======== Provided data ========
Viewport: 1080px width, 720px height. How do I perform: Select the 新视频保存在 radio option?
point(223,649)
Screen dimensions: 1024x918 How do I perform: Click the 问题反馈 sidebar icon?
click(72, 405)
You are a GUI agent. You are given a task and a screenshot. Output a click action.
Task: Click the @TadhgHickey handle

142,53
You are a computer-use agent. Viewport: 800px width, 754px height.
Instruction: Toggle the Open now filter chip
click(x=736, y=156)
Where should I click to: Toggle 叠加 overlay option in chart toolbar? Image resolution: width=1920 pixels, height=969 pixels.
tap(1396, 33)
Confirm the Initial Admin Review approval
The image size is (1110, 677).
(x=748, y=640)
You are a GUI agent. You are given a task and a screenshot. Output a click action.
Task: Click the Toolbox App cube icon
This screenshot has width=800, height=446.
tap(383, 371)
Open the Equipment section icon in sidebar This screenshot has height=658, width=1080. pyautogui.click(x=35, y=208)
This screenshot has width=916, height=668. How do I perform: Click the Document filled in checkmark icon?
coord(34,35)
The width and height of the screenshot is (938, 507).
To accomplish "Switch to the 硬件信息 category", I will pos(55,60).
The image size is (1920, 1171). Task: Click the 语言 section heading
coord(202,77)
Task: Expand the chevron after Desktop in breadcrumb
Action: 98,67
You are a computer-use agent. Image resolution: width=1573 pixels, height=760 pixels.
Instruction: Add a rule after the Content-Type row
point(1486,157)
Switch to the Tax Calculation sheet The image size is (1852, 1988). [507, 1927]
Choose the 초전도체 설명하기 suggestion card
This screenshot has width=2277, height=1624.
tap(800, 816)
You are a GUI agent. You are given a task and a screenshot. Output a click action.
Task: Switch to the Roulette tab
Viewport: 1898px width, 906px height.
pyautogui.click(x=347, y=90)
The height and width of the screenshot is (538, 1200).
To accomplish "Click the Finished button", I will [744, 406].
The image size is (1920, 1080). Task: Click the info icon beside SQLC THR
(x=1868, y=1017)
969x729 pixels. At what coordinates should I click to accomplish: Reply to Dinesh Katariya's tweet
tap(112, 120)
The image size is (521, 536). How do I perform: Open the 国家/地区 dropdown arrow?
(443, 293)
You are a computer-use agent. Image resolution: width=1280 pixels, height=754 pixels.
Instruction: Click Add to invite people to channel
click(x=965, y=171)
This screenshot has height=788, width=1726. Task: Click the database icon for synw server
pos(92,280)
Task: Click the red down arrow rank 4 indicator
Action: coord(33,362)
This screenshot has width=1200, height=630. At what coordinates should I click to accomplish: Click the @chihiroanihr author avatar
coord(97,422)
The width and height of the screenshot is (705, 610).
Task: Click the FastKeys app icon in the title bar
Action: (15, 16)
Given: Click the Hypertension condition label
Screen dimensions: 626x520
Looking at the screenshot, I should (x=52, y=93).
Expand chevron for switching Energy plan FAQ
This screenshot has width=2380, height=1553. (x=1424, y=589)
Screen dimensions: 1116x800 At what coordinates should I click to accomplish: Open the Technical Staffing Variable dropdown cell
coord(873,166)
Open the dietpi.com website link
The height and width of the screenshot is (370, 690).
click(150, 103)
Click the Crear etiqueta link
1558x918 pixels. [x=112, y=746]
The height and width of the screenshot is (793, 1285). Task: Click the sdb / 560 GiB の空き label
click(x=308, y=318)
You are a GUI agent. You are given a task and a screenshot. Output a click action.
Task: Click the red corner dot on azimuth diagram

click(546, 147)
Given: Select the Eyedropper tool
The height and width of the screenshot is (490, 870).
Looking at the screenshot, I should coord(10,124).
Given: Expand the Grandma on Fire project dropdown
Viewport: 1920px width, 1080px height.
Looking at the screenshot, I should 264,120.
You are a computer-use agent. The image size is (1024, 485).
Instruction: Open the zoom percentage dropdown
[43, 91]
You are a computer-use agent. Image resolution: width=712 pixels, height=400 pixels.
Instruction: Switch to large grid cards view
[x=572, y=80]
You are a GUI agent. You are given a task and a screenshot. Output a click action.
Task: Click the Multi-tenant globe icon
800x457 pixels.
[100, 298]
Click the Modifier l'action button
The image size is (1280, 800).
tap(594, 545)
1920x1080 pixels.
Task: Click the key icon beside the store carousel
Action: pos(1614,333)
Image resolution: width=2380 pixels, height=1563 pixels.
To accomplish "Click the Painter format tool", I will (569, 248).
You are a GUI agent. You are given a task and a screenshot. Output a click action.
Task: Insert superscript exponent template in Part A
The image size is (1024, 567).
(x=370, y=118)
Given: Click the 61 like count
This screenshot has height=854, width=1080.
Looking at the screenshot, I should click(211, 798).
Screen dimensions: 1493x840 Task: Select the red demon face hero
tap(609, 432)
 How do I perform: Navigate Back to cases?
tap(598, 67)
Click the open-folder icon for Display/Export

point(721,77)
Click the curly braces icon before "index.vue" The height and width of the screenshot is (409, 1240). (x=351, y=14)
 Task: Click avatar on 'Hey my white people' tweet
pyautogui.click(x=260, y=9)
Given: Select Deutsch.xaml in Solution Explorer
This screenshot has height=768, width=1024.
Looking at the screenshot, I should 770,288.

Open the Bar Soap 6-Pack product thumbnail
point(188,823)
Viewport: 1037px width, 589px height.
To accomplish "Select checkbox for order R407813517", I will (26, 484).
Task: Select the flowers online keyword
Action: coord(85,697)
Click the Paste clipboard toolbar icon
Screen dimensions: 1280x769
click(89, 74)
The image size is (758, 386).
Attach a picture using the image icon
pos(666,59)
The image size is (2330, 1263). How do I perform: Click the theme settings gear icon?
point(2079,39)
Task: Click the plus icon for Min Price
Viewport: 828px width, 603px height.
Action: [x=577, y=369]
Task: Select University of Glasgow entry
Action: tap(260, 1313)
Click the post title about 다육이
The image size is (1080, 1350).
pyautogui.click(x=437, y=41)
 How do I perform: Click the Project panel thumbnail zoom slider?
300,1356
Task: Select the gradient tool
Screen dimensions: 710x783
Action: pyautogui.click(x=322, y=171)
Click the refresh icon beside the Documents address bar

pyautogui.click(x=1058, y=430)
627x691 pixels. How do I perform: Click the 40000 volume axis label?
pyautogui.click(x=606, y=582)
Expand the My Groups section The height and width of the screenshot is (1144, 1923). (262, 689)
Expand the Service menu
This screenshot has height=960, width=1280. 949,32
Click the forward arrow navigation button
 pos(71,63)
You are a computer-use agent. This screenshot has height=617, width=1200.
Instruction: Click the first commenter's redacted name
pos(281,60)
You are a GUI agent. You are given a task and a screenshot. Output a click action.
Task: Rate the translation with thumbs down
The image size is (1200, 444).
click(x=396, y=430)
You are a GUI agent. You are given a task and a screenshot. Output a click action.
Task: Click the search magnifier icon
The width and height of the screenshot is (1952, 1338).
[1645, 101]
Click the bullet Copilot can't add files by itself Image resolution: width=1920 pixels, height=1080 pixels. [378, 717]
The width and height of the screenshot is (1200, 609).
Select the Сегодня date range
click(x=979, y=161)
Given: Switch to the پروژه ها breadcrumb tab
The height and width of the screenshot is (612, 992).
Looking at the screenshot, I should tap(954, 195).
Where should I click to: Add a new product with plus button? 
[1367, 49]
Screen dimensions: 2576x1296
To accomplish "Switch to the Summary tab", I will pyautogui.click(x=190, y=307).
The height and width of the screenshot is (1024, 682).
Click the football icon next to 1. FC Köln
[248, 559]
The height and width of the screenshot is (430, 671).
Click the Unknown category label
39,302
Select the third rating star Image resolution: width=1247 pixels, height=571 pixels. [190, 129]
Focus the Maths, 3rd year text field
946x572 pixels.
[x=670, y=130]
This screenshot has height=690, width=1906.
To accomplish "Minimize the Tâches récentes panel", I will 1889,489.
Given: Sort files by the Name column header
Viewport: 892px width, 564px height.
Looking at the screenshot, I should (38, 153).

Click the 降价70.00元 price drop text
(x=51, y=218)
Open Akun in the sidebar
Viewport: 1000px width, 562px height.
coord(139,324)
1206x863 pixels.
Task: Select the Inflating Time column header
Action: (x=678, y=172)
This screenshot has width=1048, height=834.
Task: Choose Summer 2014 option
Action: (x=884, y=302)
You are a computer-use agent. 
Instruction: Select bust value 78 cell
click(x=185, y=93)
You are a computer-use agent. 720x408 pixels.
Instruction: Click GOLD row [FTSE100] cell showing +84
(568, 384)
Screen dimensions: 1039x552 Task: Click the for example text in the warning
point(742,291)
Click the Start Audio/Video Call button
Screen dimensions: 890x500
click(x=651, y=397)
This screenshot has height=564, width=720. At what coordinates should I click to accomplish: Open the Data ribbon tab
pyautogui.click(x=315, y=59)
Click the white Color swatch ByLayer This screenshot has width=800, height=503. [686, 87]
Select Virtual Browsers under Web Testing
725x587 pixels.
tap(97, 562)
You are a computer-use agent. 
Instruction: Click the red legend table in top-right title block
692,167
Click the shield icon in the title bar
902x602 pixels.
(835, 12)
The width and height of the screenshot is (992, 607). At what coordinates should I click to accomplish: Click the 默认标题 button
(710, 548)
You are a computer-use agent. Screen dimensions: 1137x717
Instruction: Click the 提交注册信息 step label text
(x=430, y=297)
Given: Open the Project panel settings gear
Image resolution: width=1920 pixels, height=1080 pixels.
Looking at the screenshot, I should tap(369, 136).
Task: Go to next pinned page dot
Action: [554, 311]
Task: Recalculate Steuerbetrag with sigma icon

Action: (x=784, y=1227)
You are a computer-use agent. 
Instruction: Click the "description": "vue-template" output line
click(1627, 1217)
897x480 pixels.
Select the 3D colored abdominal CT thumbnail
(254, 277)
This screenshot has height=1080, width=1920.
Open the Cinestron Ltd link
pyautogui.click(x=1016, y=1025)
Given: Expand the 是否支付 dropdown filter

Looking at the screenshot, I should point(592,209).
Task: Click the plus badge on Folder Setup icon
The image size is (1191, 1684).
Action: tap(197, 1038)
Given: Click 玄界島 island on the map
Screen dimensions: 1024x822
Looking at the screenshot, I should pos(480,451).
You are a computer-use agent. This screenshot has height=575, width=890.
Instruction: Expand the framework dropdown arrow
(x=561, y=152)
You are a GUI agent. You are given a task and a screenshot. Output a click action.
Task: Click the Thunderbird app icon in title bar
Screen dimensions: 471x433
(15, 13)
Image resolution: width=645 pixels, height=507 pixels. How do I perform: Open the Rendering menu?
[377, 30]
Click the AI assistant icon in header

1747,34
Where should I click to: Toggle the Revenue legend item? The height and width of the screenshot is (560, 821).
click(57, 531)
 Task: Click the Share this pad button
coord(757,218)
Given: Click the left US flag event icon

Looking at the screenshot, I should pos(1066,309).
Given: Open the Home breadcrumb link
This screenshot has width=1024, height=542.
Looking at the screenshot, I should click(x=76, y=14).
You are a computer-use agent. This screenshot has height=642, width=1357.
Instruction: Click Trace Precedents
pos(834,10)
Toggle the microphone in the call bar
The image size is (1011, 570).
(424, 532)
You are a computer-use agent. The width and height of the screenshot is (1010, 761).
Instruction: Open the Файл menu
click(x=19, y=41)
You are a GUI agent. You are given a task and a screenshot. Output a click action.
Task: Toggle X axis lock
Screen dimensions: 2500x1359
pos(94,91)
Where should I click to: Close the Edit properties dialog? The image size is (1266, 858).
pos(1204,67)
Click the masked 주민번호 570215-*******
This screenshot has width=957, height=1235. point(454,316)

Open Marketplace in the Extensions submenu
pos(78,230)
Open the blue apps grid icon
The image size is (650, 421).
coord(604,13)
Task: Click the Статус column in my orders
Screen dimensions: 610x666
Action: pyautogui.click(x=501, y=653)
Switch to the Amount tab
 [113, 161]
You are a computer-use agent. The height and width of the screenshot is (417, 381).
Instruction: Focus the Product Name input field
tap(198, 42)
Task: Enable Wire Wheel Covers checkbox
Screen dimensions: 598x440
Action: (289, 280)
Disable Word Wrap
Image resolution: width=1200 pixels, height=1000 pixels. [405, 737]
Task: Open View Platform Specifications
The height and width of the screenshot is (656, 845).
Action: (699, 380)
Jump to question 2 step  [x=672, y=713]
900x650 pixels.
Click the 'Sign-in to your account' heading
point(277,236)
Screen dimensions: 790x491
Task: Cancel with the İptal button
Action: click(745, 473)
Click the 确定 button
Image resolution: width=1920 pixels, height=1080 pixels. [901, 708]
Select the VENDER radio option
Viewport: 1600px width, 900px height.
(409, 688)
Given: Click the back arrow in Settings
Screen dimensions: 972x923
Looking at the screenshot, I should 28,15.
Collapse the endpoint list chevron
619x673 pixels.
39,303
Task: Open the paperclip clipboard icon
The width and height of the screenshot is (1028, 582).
========
■ **Given exercise**:
Scale the entries from the line with "Choose the 초전도체 설명하기 suggestion card" to the line with "will [744, 406].", both included, and write those lines out again in full, requests and all. Multiply every coordinate in the answers by 0.5 and round to whole numbers, with halves rounded up.

■ **Solution to this exercise**:
Choose the 초전도체 설명하기 suggestion card
This screenshot has width=2277, height=1624.
tap(400, 408)
You are a GUI agent. You are given a task and a screenshot. Output a click action.
Task: Switch to the Roulette tab
Viewport: 1898px width, 906px height.
pyautogui.click(x=174, y=45)
The height and width of the screenshot is (538, 1200).
To accomplish "Click the Finished button", I will [372, 203].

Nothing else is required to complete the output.